TASK REQUIREMENTS:
A) According to the article on the Outer Delhi bus assault, why do activists and researchers believe India's real number of rape cases is far higher than the official figure?
B) From the article on the Outer Delhi bus assault, will you write out the passage starting at "Transport Safety Remains" and ending at "reported at all.", word for word?

BEGIN PASSAGE PROVIDED

Late one night near Saraswati Vihar in Outer Delhi, a 30-year-old woman finishing her shift at a Mangolpuri factory stopped an orange sleeper bus to ask for the time. What followed, according to Delhi Police, was a sexual assault carried out by the vehicle's own driver and helper. The two men allegedly dragged her inside, drove toward Nangloi, assaulted her, and left her kilometres away from where they had picked her up. Both were arrested within days. The bus was seized. The investigation is continuing.
The case has triggered the kind of reaction that serious crimes against women in India reliably produce — outrage across social media, political statements from across party lines, and renewed demands for stricter action on public transport safety.
'We Have Seen This Before'
The parallels with the 2012 Nirbhaya case are hard to avoid. That December, a 23-year-old student was gang-raped on a moving bus in South Delhi and died of her injuries days later. The crime brought hundreds of thousands onto the streets, forced Parliament to pass tougher anti-rape legislation, and eventually led to the execution of four of the six convicts in March 2020. It was widely described as a turning point. Thirteen years on, women's rights groups say the scale of sexual violence in India has not meaningfully declined.
India recorded close to 29,500 rape cases in 2024, according to the National Crime Records Bureau — a figure researchers consistently describe as a serious undercount. Rajasthan has reported the highest number of rape cases for six consecutive years. Uttar Pradesh, Maharashtra, and Madhya Pradesh follow. Activists and researchers argue the real numbers are far higher: in rural areas and lower-income communities, many survivors never file complaints, facing stigma, family pressure, and a well-founded distrust of how police handle such cases. Countless incidents never make it into any official record.
Transport Safety Remains a Persistent Gap
Law enforcement agencies have for years flagged unmonitored private vehicles — shared cabs, autorickshaws, sleeper buses — as high-risk environments for women travelling at night. Mandatory GPS tracking, background checks for drivers, and CCTV requirements have been discussed and partially implemented in several states since 2013. On-ground enforcement has remained inconsistent.
Tamil Nadu's most recent crime data showed a sharp rise in serious offences against women. Several other states have reported growing numbers of assaults during late-night travel. Social media has changed how quickly some cases reach national attention — but for every incident that goes viral, many others are never reported beyond a local police station, if they are reported at all.
Delhi Police said the woman is receiving medical care and that the Nangloi case remains under active investigation. The two arrested men are in custody pending trial.

END PASSAGE PROVIDED
BEGIN SOURCE MATERIAL

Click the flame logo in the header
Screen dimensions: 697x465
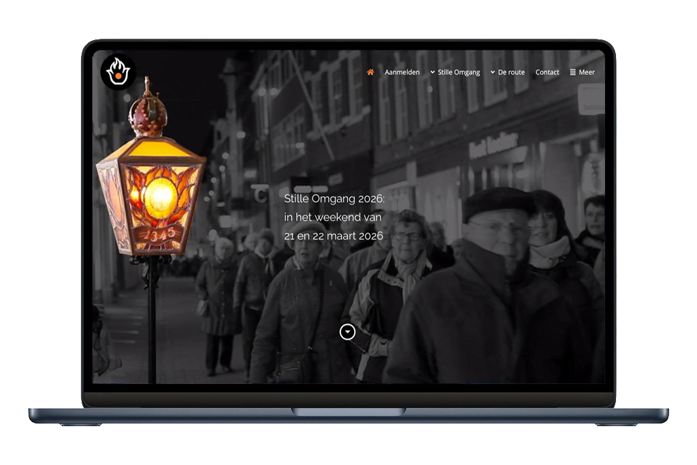click(118, 71)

END SOURCE MATERIAL

ANSWERS BY ITEM NUMBER:
A) In rural areas and lower-income communities, many survivors never file complaints. They face stigma, family pressure, and a well-founded distrust of how police handle such cases, so countless incidents never reach any official record.

B)
Transport Safety Remains a Persistent Gap
Law enforcement agencies have for years flagged unmonitored private vehicles — shared cabs, autorickshaws, sleeper buses — as high-risk environments for women travelling at night. Mandatory GPS tracking, background checks for drivers, and CCTV requirements have been discussed and partially implemented in several states since 2013. On-ground enforcement has remained inconsistent.
Tamil Nadu's most recent crime data showed a sharp rise in serious offences against women. Several other states have reported growing numbers of assaults during late-night travel. Social media has changed how quickly some cases reach national attention — but for every incident that goes viral, many others are never reported beyond a local police station, if they are reported at all.